__Work instructions__:
Gather every line in the entries below that contains the word "should", and copy each of those lines out.

__Entries on where targets appear__:
━━━━━━━━
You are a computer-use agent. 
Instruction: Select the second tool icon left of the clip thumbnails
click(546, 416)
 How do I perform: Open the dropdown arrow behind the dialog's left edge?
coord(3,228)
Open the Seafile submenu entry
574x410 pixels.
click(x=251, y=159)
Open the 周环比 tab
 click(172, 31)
━━━━━━━━
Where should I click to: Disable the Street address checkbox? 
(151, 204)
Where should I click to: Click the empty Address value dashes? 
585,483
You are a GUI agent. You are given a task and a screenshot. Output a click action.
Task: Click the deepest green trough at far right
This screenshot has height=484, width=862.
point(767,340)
━━━━━━━━
__Answer for this exercise__:
Where should I click to: Disable the Street address checkbox? 
Where should I click to: Click the empty Address value dashes? 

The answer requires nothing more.